Майор, закурив, откинулся в кресле и, явно не торопясь с ответом, обратился к Цыпе, сновавшему из кухни в гостиную и обратно:
– Не мельтеши перед глазами как метеор, братец. Кайф ломаешь. Ты и так уж весь стол тарелками заполнил, скоро даже для бутылки места не останется. Угомонись, милый. Тут хватит взвод накормить до отвала!
Цыпа, вняв совету мента, а может, просто уже благополучно закончив свою продуктово-снабженческую миссию, молча уселся за стол и сразу, время даром не теряя, стал накладывать столовой ложкой на тонкий ломтик хлеба зернистую икру, которую давно и преданно любил. Кстати, паюсную икру он почему-то даже в рот почти не берет. Хотя она дороже в несколько раз. Такой вот странный парадокс.
– Хорошо, Монах! Давай без лишних экивоков и реверансов, – всласть напыхтевшись вонючим «Данхилом», заявил опер, решительно вминая окурок в хрустальное дно пепельницы. – Для какой цели тебе вдруг понадобился этот любительский спектакль с покушением? В толк, признаюсь, не возьму! Поясни, будь так любезен.
– Что?! – Я чуть не поперхнулся от неожиданности коньяком и со стуком поставил рюмку обратно на стол. – Ты о чем? Считаешь, я сам организовал покушение? По-твоему, я шизик и самоубийца?!
– Ладно, кончай темнить, Монах, – поморщился Инин, набулькивая себе новую порцию халявного горячительного. – Против фактов не попрешь, брат!
– Каких конкретно? – Я взял себя в руки и деланно неторопливо запалил «родопину», глубоко вдыхая успокоительно-душистый болгарский дым. – Выкладывай свои идиотские доказательства. Внимательно выслушаю даже бред сивой кобылы. Я добрый нынче – пользуйся редким моментом!
– Только давай без всяких обид, Евген, – явно забеспокоившись, предложил майор тоном примирения. – А еще лучше – замнем этот щекотливый вопрос для ясности...

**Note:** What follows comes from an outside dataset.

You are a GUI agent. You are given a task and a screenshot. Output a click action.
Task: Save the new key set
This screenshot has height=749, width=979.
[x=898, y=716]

– Не покатит, голубчик! – пресек я попытку мента уйти от ответа. – Раз начал – заканчивай! Занятно даже. В натуре.
– Ну ладно, – не очень уверенно хмыкнул Инин, – разжую конкретно по пунктам. Во-первых: баллистическая экспертиза установила, что убойная сила стрелявшего в тебя пистолета вполне достаточна для того, чтоб пробить до четырех миллиметров стали. Хоть и самодельная игрушка, без нарезов на стволе, но весьма, как выяснилось, серьезная...

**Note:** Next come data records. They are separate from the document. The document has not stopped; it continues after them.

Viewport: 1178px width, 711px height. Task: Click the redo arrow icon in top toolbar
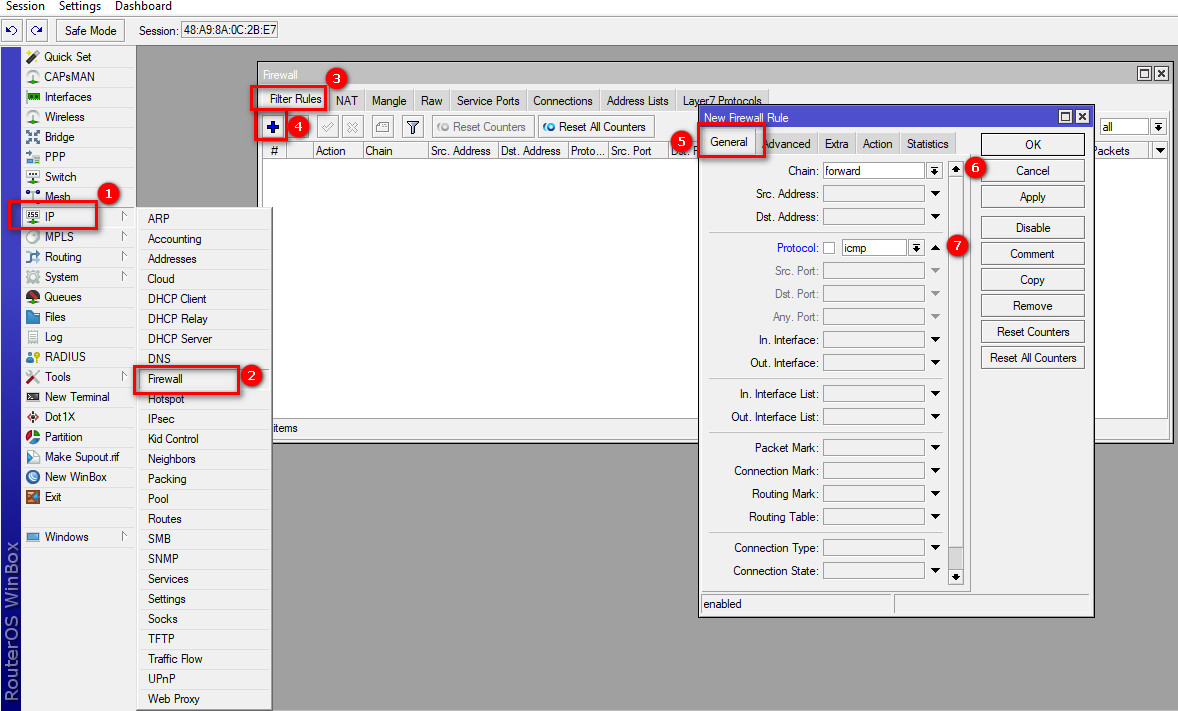(x=36, y=30)
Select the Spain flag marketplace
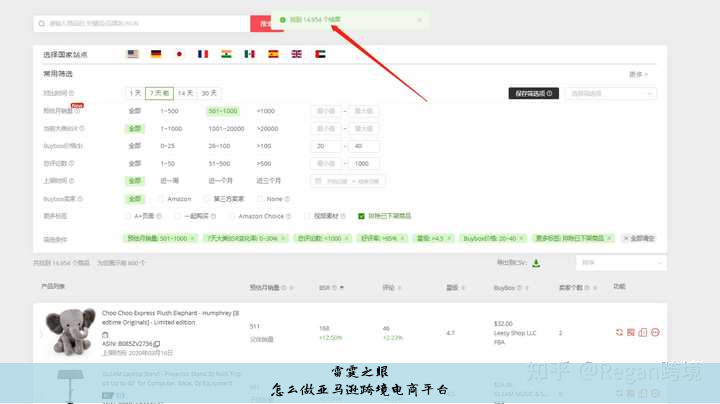720x404 pixels. tap(273, 54)
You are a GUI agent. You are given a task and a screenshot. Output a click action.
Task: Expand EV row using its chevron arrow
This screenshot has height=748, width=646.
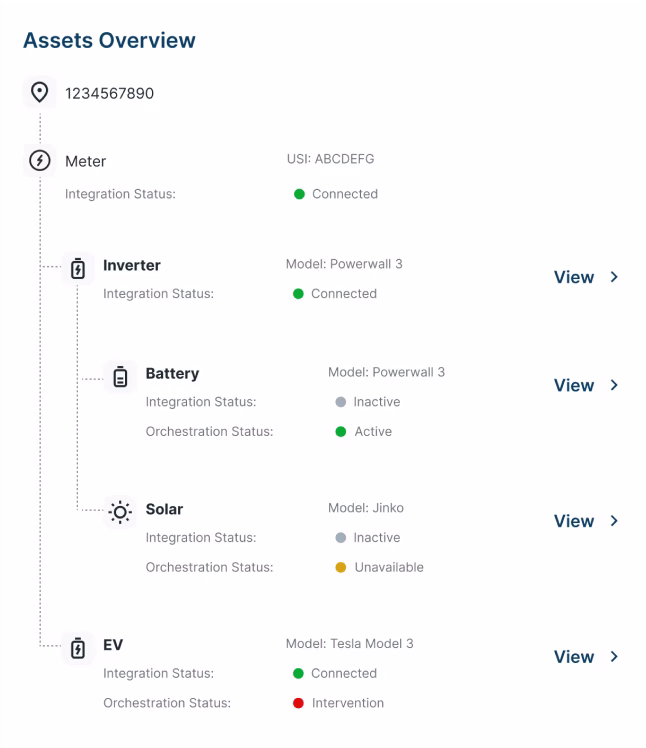point(615,657)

– Ну и что, любопытно, из этого следует? – не понял я многозначительно-лукавой мины на красной роже опера.
– А то, дорогой Евгений, что спина твоя не из листового железа и бронежилетиком в момент покушения защищена не была! Вывод сам напрашивается: из патрона убийцы кто-то предварительно высыпал порох.
– Не обязательно. Мог оказаться обычный заводской брак, – высказал банальную идею Цыпа, перестав жевать. – Либо патрон попался отсыревший.